#### GIVEN TASK
Extract each line of the material below that contains the word "Viewport", copying it in full.

#### MATERIAL FOR THIS EXERCISE
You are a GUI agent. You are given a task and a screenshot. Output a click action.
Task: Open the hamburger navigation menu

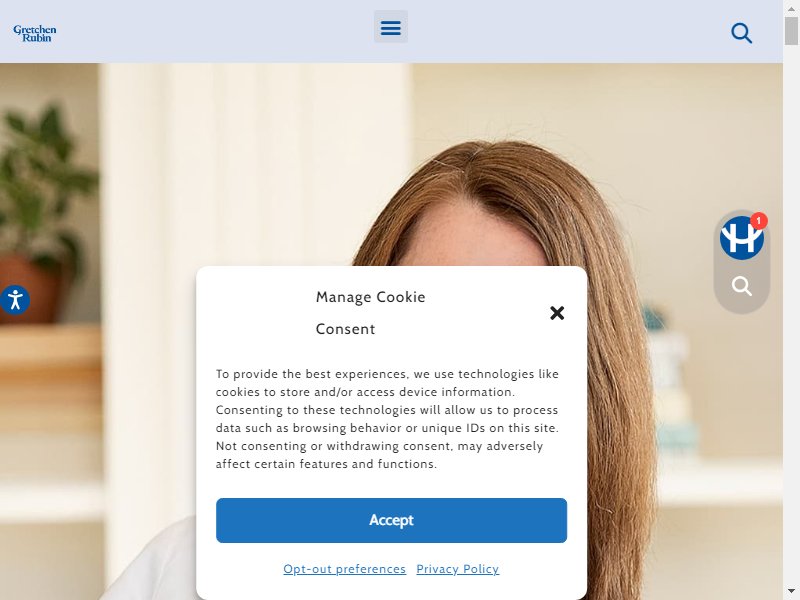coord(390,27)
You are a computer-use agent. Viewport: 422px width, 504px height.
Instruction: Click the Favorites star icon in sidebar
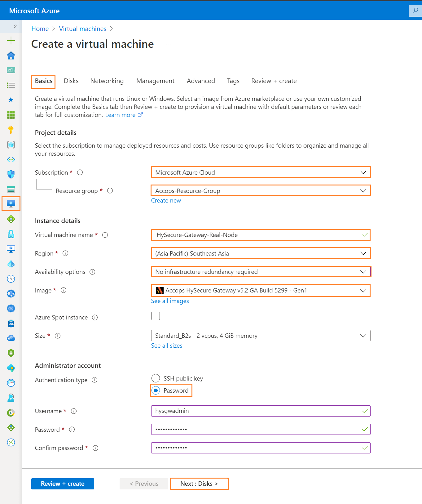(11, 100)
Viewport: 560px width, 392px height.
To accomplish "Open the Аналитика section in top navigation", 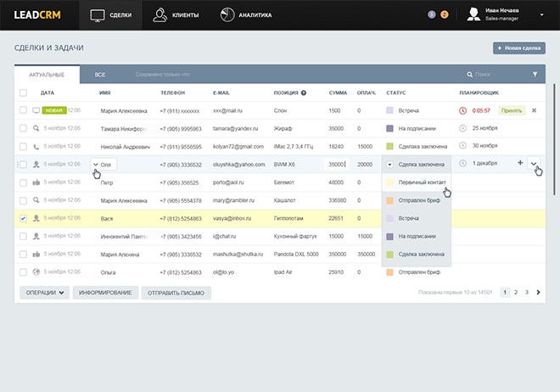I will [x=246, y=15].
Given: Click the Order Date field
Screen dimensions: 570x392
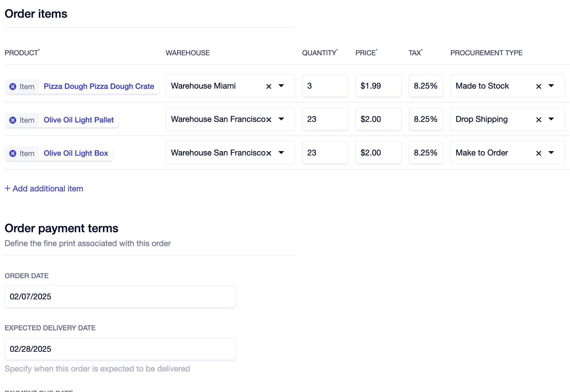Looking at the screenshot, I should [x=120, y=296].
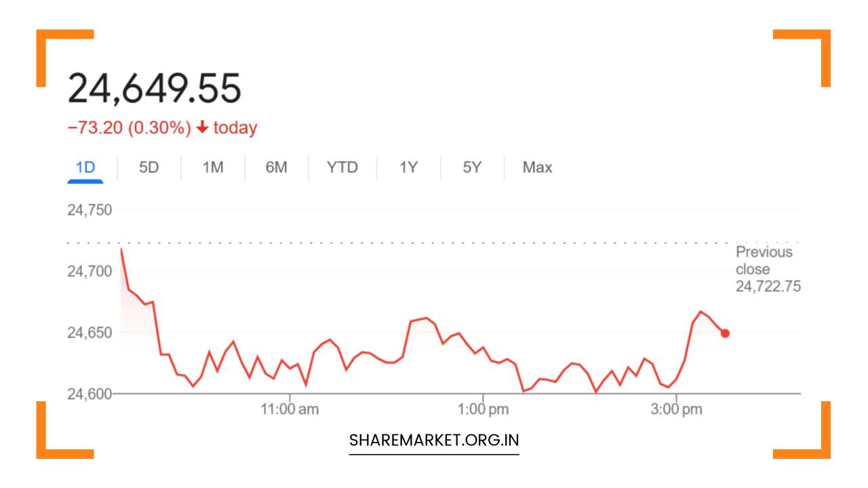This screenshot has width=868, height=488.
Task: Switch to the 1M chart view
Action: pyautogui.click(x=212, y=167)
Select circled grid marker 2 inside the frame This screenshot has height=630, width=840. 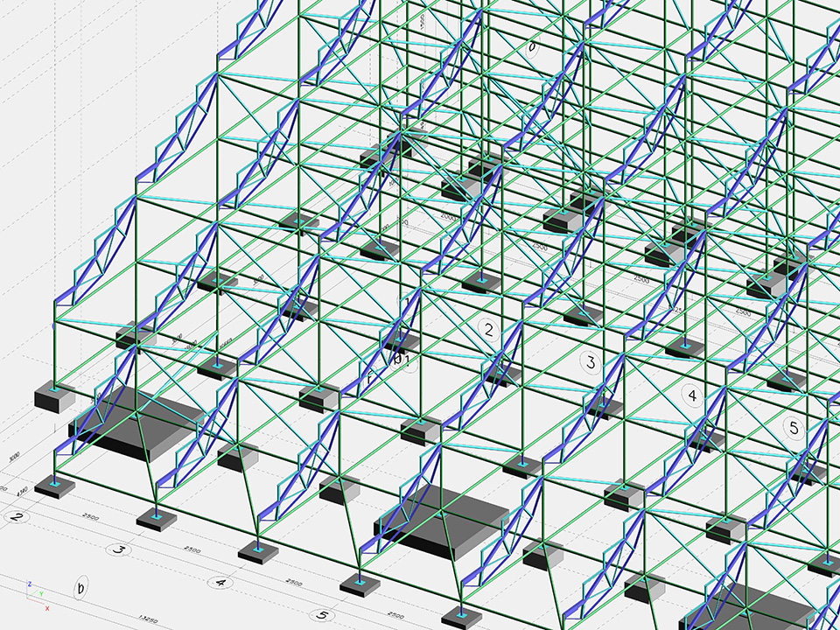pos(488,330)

#### REPLY TO THE EXERCISE
You are a computer-use agent. Viewport: 422px width, 504px height.
Viewport: 560px width, 392px height.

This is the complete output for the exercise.